一共有3张表: 1张用户行为表,1张城市表,1张产品表

sql
CREATE TABLE `user_visit_action`(
 `date` string,
 `user_id` bigint,
 `session_id` string,
 `page_id` bigint,
 `action_time` string,
 `search_keyword` string,
 `click_category_id` bigint,
 `click_product_id` bigint,
 `order_category_ids` string,
 `order_product_ids` string,
 `pay_category_ids` string,
 `pay_product_ids` string,
 `city_id` bigint)
row format delimited fields terminated by '\t';
load data local inpath '/opt/module/hive-4.0.1/examples/user_visit_action.txt' into table 
user_visit_action;
CREATE TABLE `product_info`(
 `product_id` bigint,
 `product_name` string,
 `extend_info` string)
row format delimited fields terminated by '\t';
load data local inpath '/opt/module/hive-4.0.1/examples/product_info.txt' into table product_info;
CREATE TABLE `city_info`(
 `city_id` bigint,
 `city_name` string,
 `area` string)
row format delimited fields terminated by '\t';
load data local inpath '/opt/module/hive-4.0.1/examples/city_info.txt' into table city_info;

2. 需求简介

计算各个区域前三大热门商品(从点击量的维度来看),并备注上每个商品在主要城市中的分布比例,超过两个城市用其他显示。 Alt text

3. 功能实现

scala
package com.rocket.spark.sql

import org.apache.spark.SparkConf
import org.apache.spark.sql.expressions.Aggregator
import org.apache.spark.sql.{DataFrame, Encoder, Encoders, SparkSession, functions}

import scala.collection.mutable
import scala.collection.mutable.ListBuffer

object SparkSQLHive {

    def main(args: Array[String]): Unit = {
        System.setProperty("HADOOP_USER_NAME", "root")
        //创建上下文环境配置对象
        val conf: SparkConf = new SparkConf().setMaster("local[*]").setAppName("SparkSQLHive")
        // 创建数据库默认是在本地仓库, 需要指向HDFS
        conf.set("spark.sql.warehouse.dir", "hdfs://hadoop102:8020/warehouse")
        // 添加Hive功能特性支持
        val session = SparkSession.builder().enableHiveSupport().config(conf).getOrCreate()

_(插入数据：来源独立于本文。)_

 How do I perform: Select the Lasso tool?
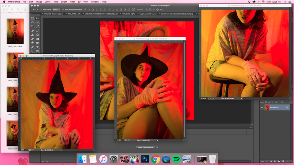point(32,23)
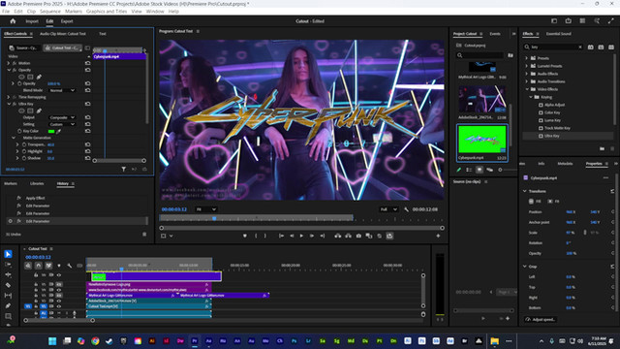Viewport: 620px width, 349px height.
Task: Open the Sequence menu
Action: [x=50, y=12]
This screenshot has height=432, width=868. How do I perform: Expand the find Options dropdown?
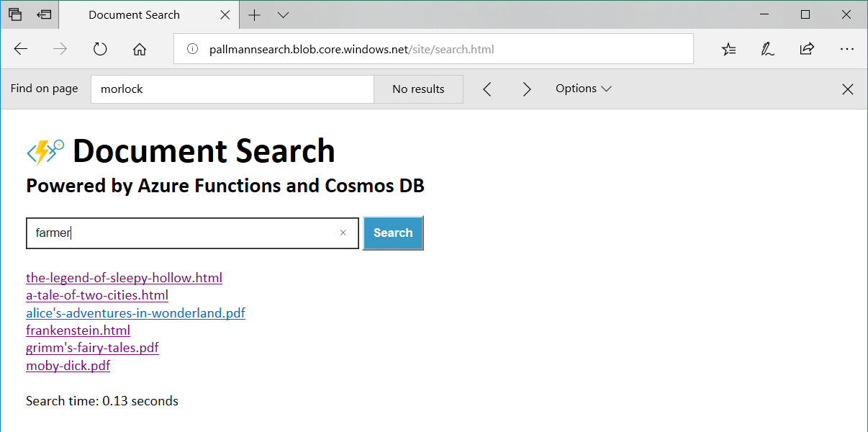tap(583, 89)
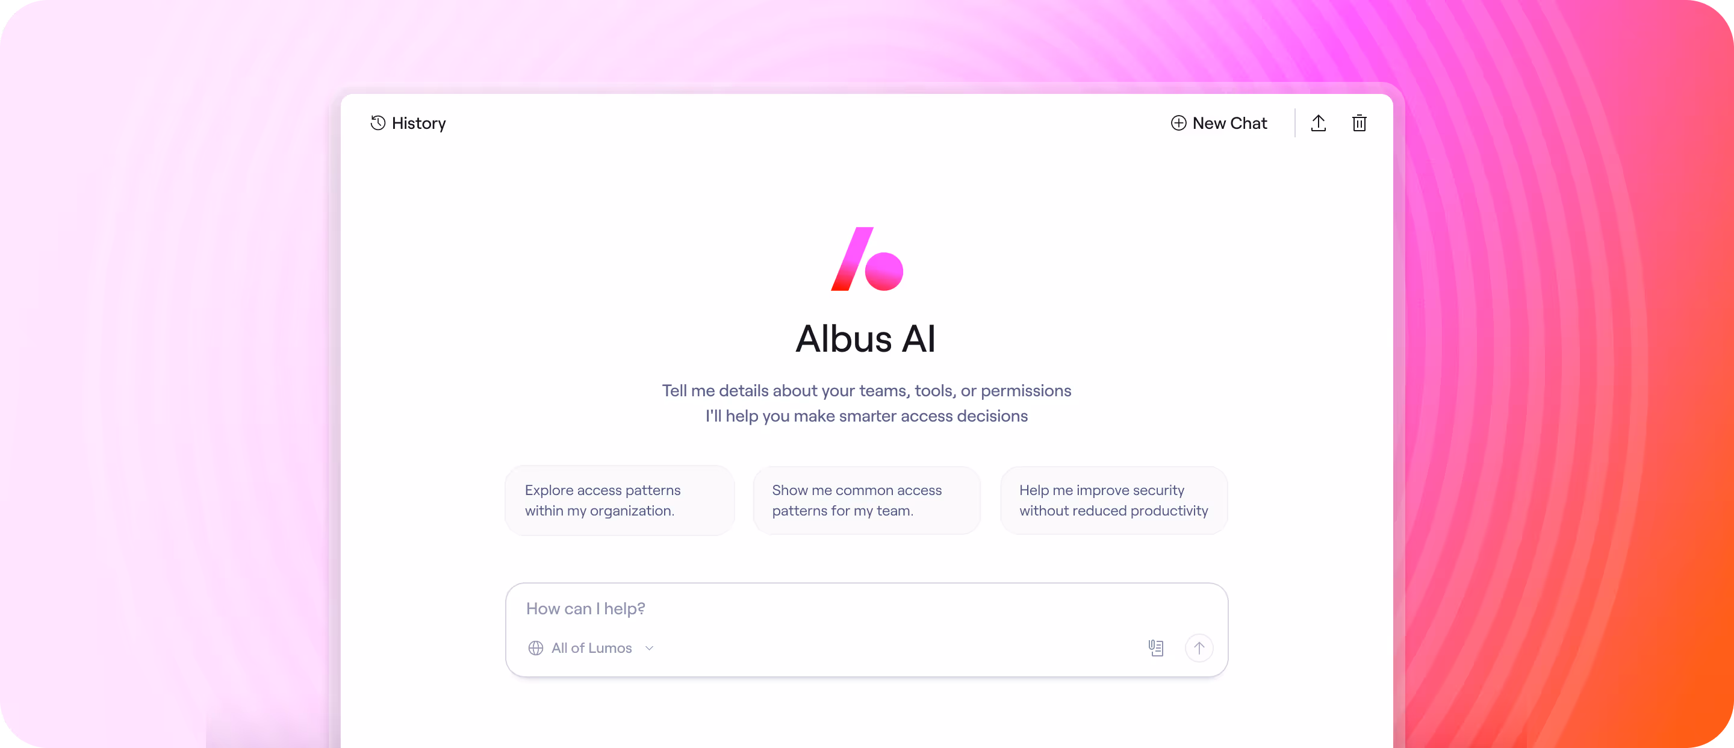The image size is (1734, 748).
Task: Click the Albus AI logo
Action: click(867, 259)
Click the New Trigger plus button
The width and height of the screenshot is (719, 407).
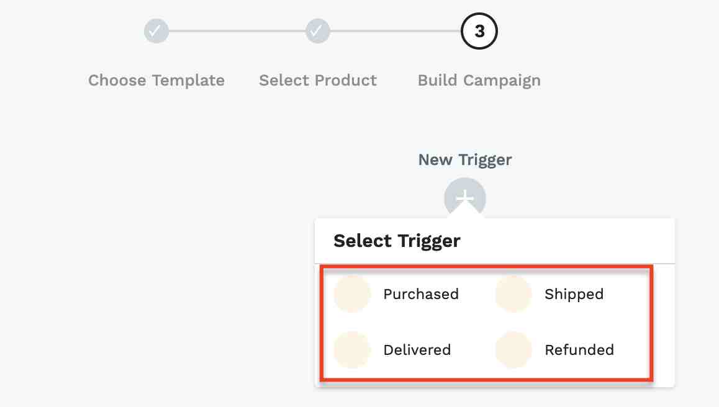pos(465,197)
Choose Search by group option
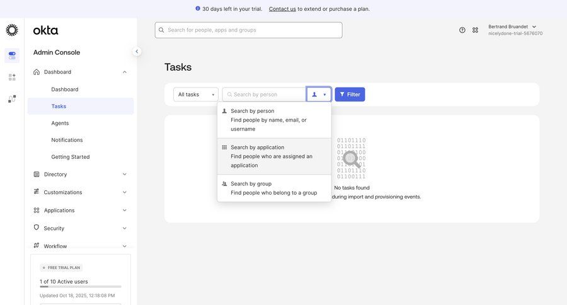Viewport: 567px width, 305px height. [x=274, y=188]
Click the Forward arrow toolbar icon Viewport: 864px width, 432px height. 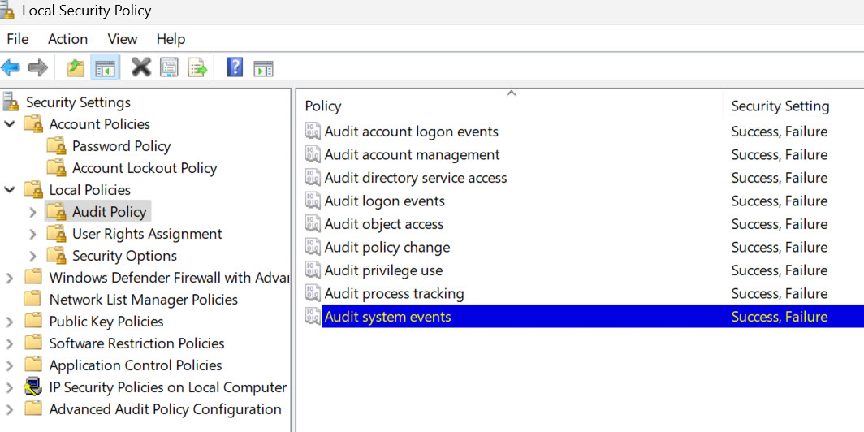click(x=38, y=68)
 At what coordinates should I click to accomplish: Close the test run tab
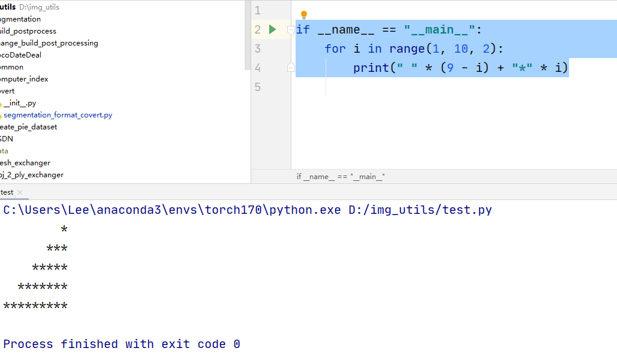point(20,192)
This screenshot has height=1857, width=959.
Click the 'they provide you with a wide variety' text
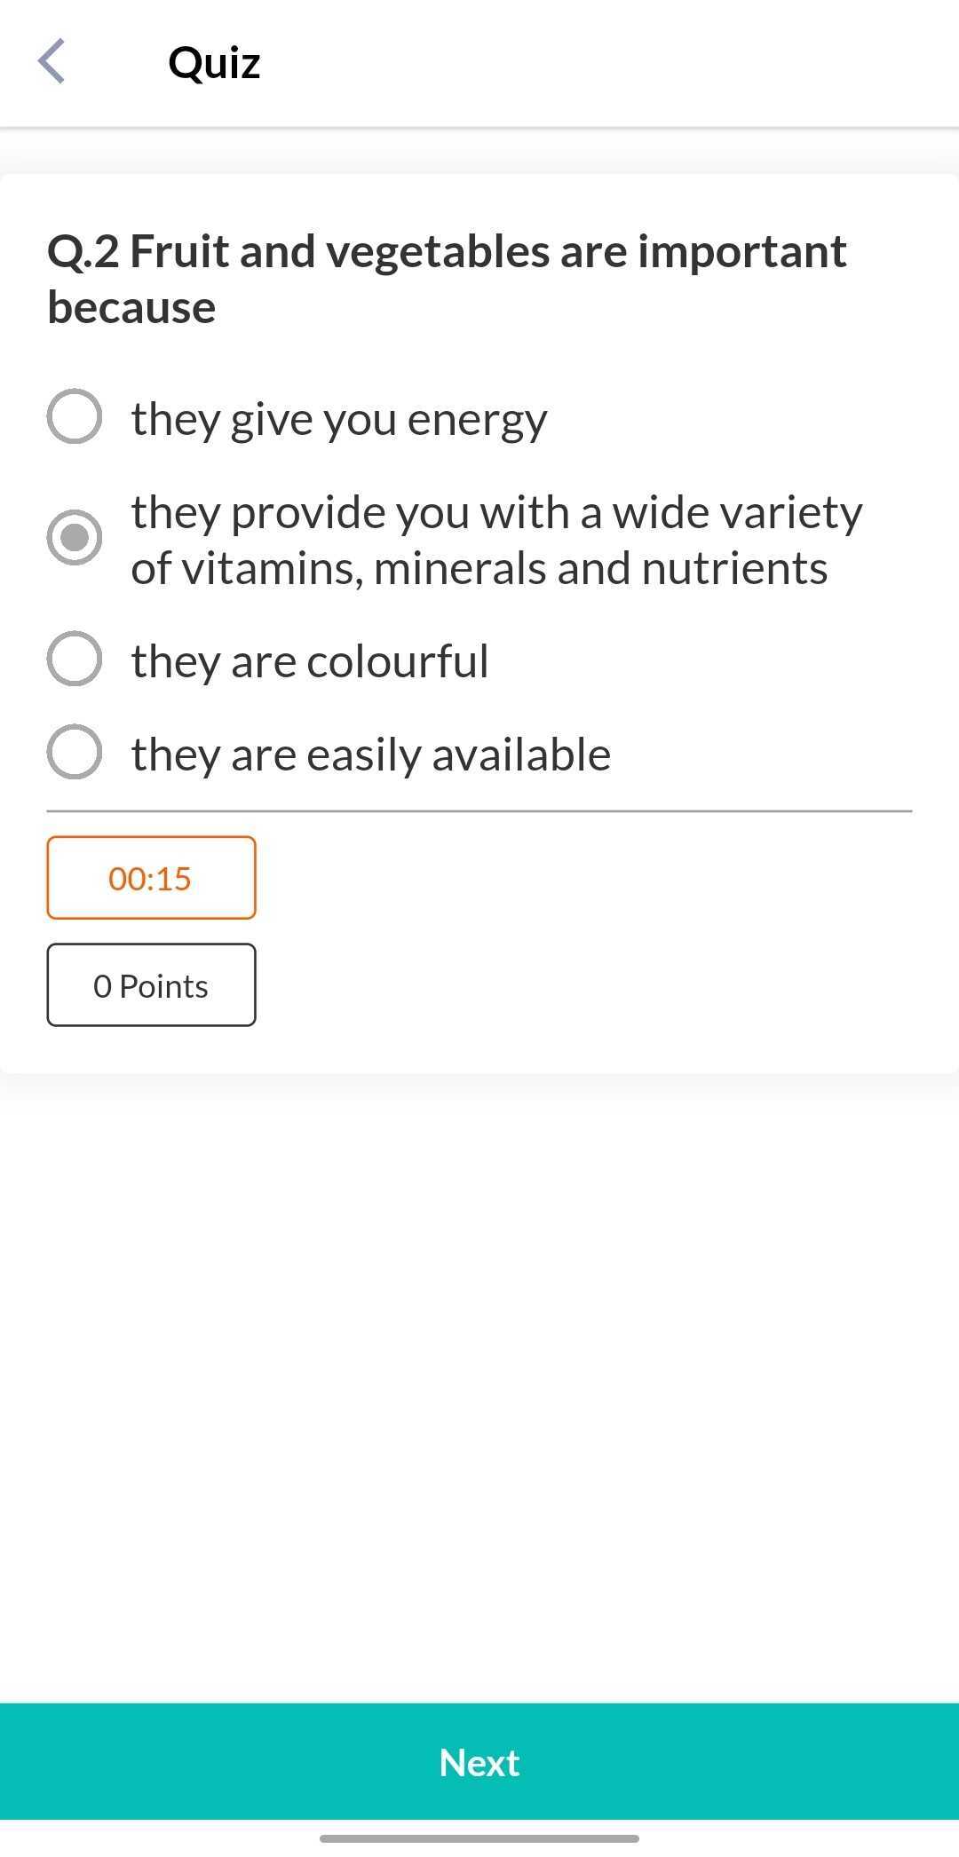[496, 513]
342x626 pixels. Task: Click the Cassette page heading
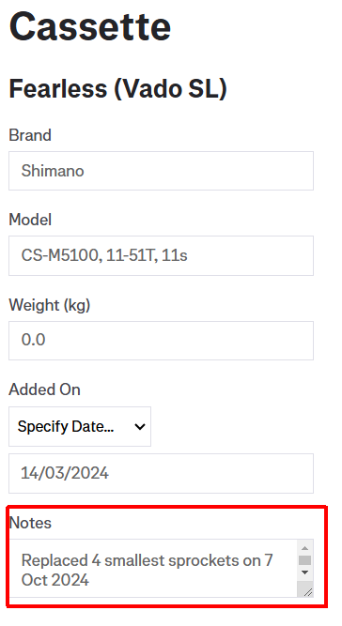point(90,27)
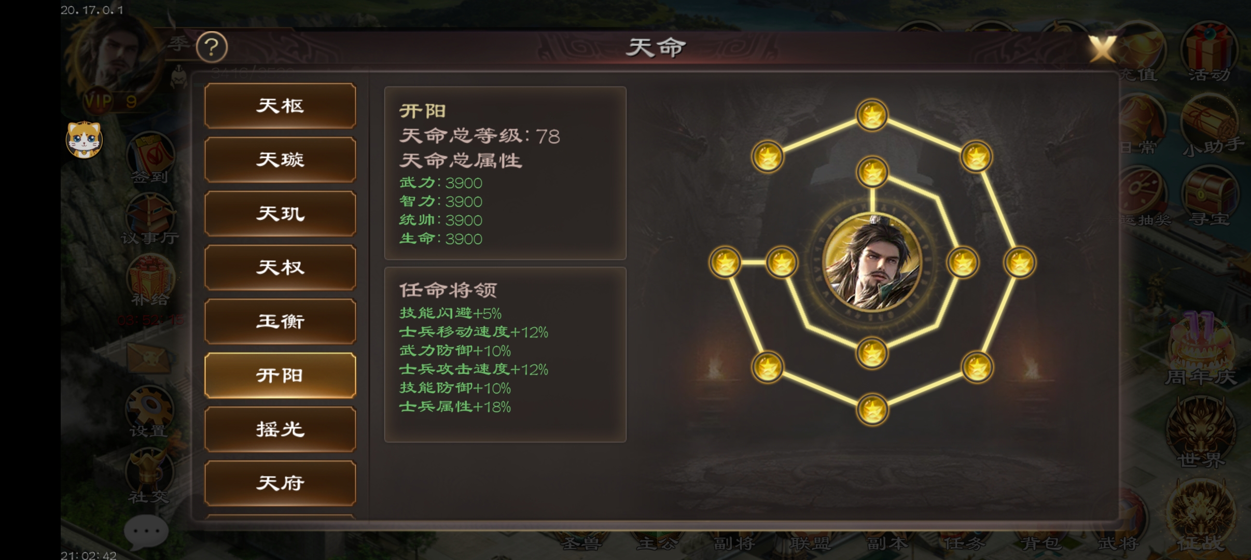Tap the topmost star node of outer ring
The width and height of the screenshot is (1251, 560).
872,115
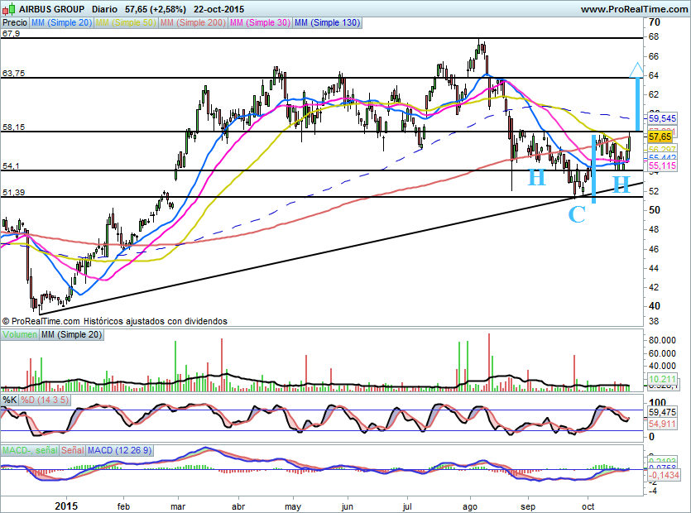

        // 连接三张表的数据,获取完整的数据(只有点击)

        session.sql(
            """
              | select
              | ci.area, pi.product_name, city_name
              | from user_visit_action uva
              | join product_info pi on uva.click_product_id=pi.product_id
              | join city_info ci on ci.city_id = uva.city_id
              | where click_product_id > -1
              |""".stripMargin).createOrReplaceTempView("t1")

        // 根据区域,商品进行数据聚合
        session.udf.register("cityRemark", functions.udaf(new CityRemarkUDAF()))
        // 将数据根据地区,商品名称分组
        session.sql(
            """
              |select
              | count(*) clickCnt, area, product_name,
              | cityRemark(city_name) as city_remark
              | from t1 group by product_name, area
              |""".stripMargin).createOrReplaceTempView("t2")

        // 统计商品点击次数总和
        session.sql(
            """
              | select *,
              |  rank() over (partition by product_name, area order by clickCnt desc) rk
              | from t2
              | where rk<4 order by rk
              |""".stripMargin).createOrReplaceTempView("t3")
        // 取 Top3, 显示字符串不限制长度show(false)
        session.sql(
            """
              |select *
              | from t3 where rk<4
              |""".stripMargin).show(false)

        session.close()
    }

    case class Buffer( var total : Long, var cityMap: mutable.Map[String, Long])
    class CityRemarkUDAF extends Aggregator[String, Buffer, String]{
        // 缓冲区初始化
        override def zero: Buffer = {
            Buffer(0, mutable.Map[String, Long]())
        }

        // 更新缓冲区数据
        override def reduce(buff: Buffer, city: String): Buffer = {
            buff.total += 1
            val newCount = buff.cityMap.getOrElse(city, 0L) + 1
            buff.cityMap.update(city, newCount)
            buff
        }

        // 合并缓冲区数据
        override def merge(buff1: Buffer, buff2: Buffer): Buffer = {
            buff1.total += buff2.total

            val map1 = buff1.cityMap
            val map2 = buff2.cityMap

            // 两个Map的合并操作
            buff1.cityMap = map1.foldLeft(map2) {
                case ( map, (city, cnt) ) => {
                    val newCount = map.getOrElse(city, 0L) + cnt
                    map.update(city, newCount)
                    map
                }
            }
            buff1.cityMap = map1
            buff1
        }
        // 将统计的结果生成字符串信息
        override def finish(buff: Buffer): String = {
            val remarkList = ListBuffer[String]()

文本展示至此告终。